§ WHAT YOU WILL DO: Check every line of the data and copy the ones where "sidebar" appears.

§ Stored data entries:
============================================================

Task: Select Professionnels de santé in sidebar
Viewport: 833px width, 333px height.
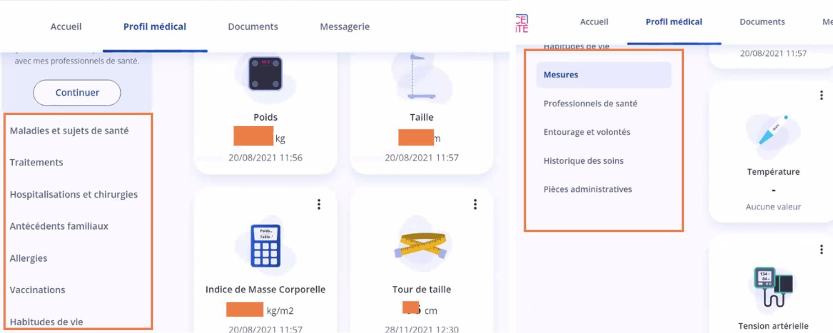Action: (590, 103)
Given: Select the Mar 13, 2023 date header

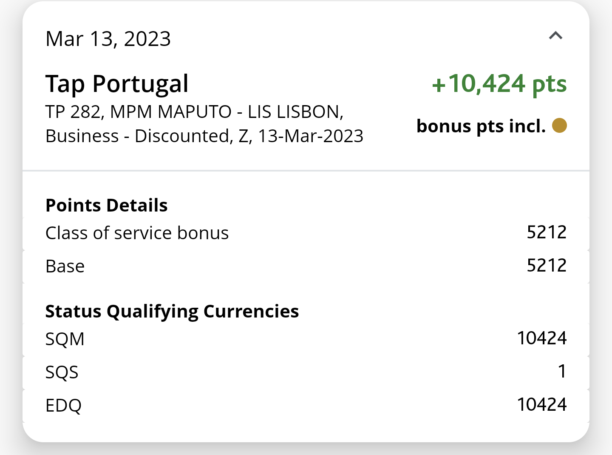Looking at the screenshot, I should 108,38.
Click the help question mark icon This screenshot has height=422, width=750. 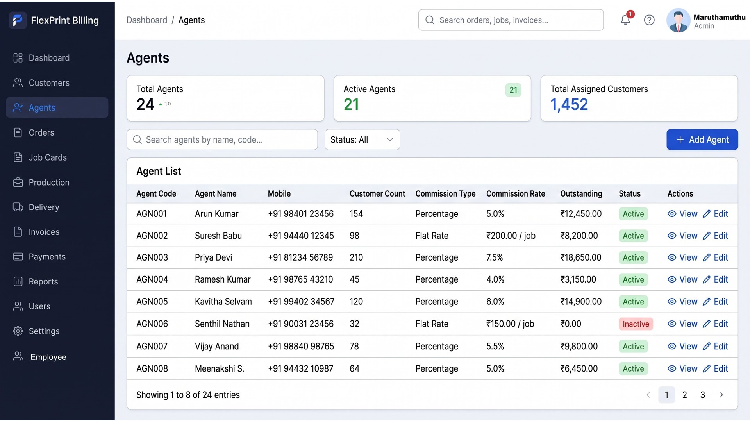coord(649,20)
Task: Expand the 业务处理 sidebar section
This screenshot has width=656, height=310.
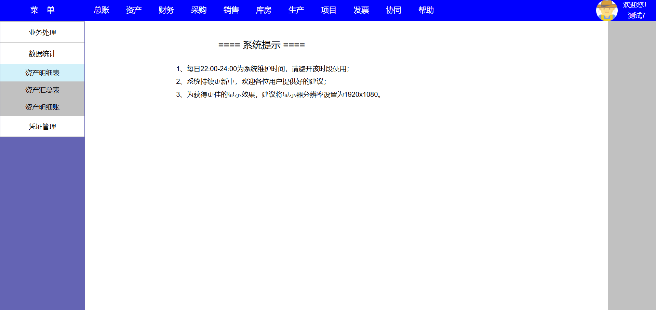Action: tap(42, 33)
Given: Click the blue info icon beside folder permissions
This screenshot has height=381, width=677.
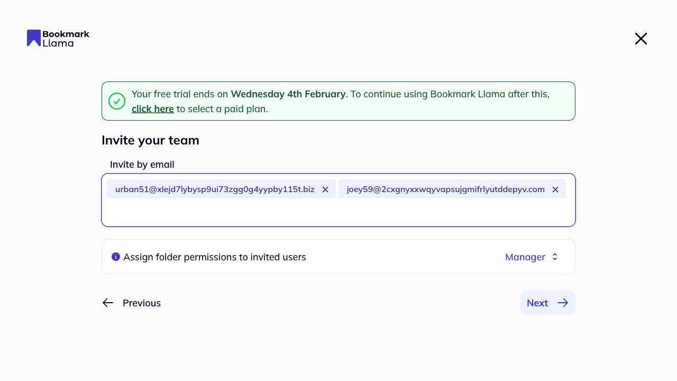Looking at the screenshot, I should [115, 257].
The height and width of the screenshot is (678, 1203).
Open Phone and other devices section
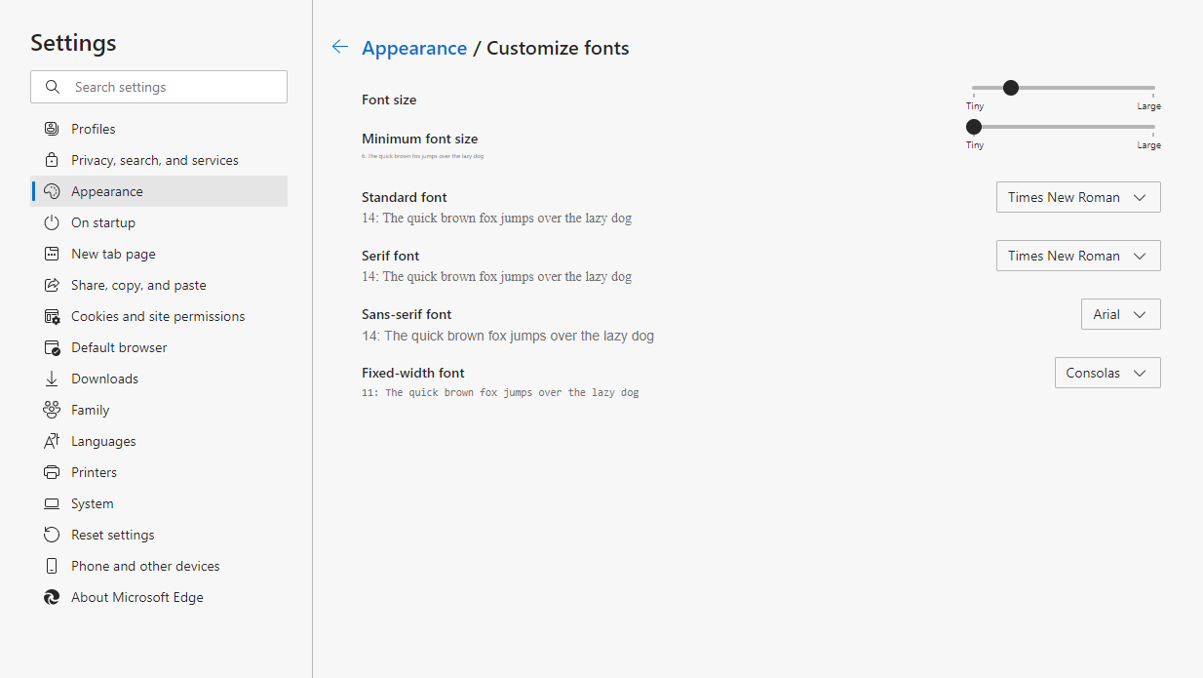point(145,566)
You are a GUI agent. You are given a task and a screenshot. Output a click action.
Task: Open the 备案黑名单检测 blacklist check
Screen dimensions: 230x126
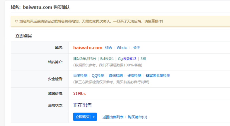click(158, 76)
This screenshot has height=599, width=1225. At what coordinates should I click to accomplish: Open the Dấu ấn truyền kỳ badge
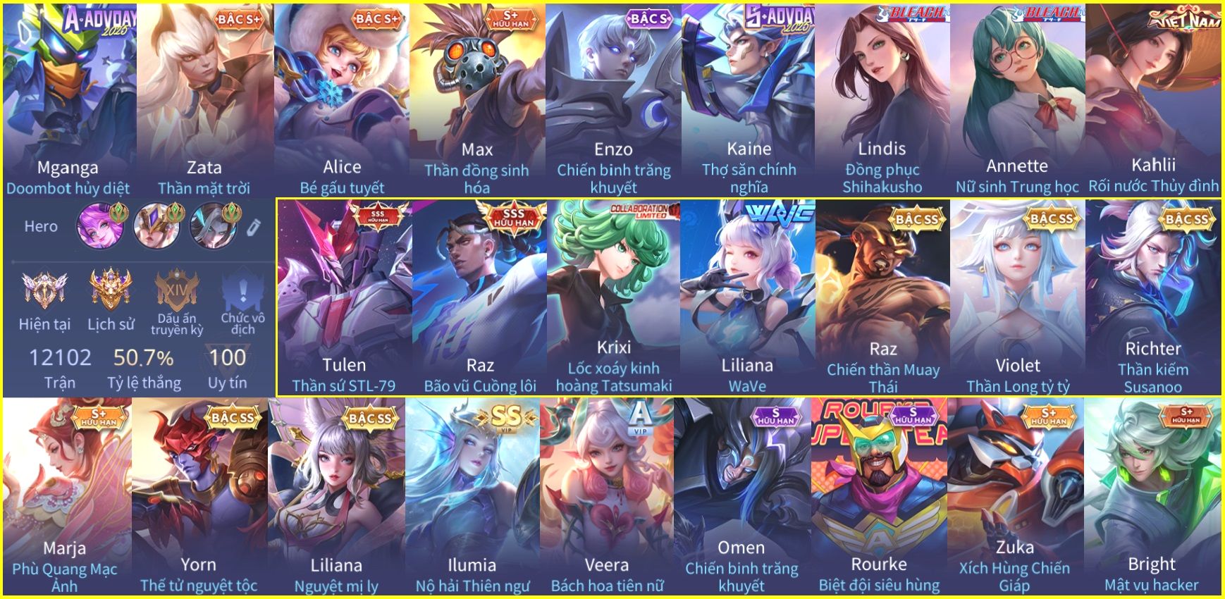tap(176, 289)
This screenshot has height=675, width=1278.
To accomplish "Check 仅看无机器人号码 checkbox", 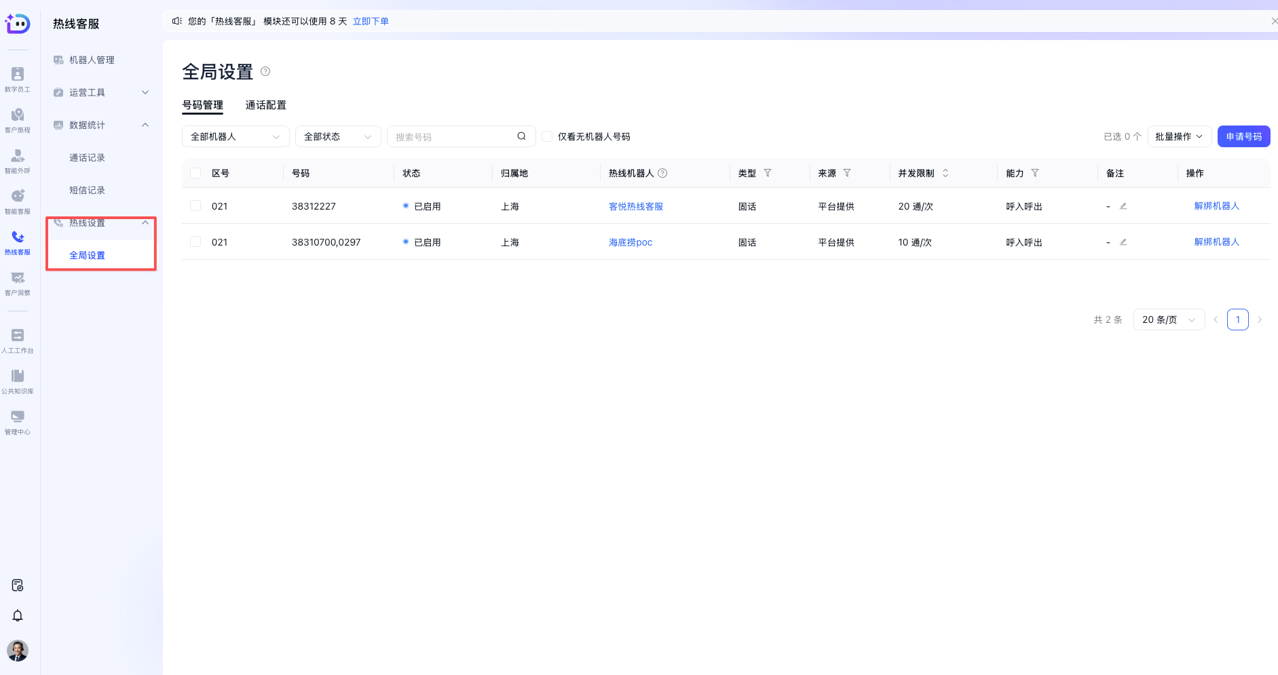I will [x=547, y=136].
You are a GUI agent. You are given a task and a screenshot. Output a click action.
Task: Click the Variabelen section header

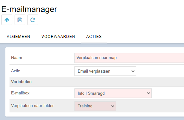click(x=21, y=82)
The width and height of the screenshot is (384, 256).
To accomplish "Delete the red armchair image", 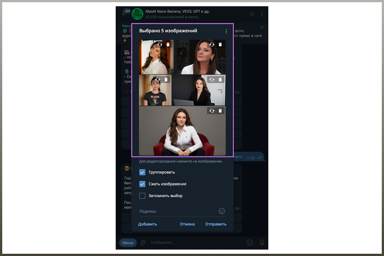I will coord(220,111).
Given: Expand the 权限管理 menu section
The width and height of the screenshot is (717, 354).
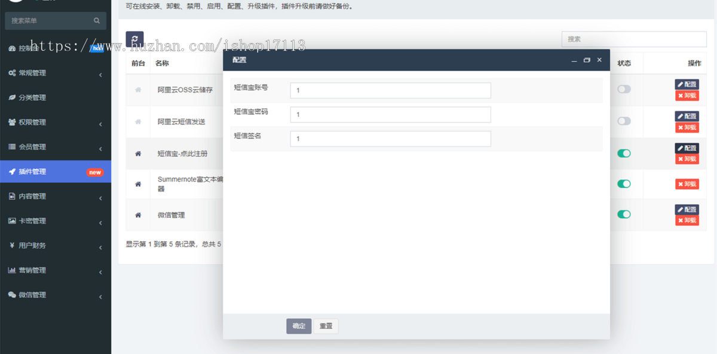Looking at the screenshot, I should pyautogui.click(x=55, y=122).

============================================================

§ REPLY:
Task: Select Professionnels de santé in sidebar
Task: Expand the 业务处理 sidebar section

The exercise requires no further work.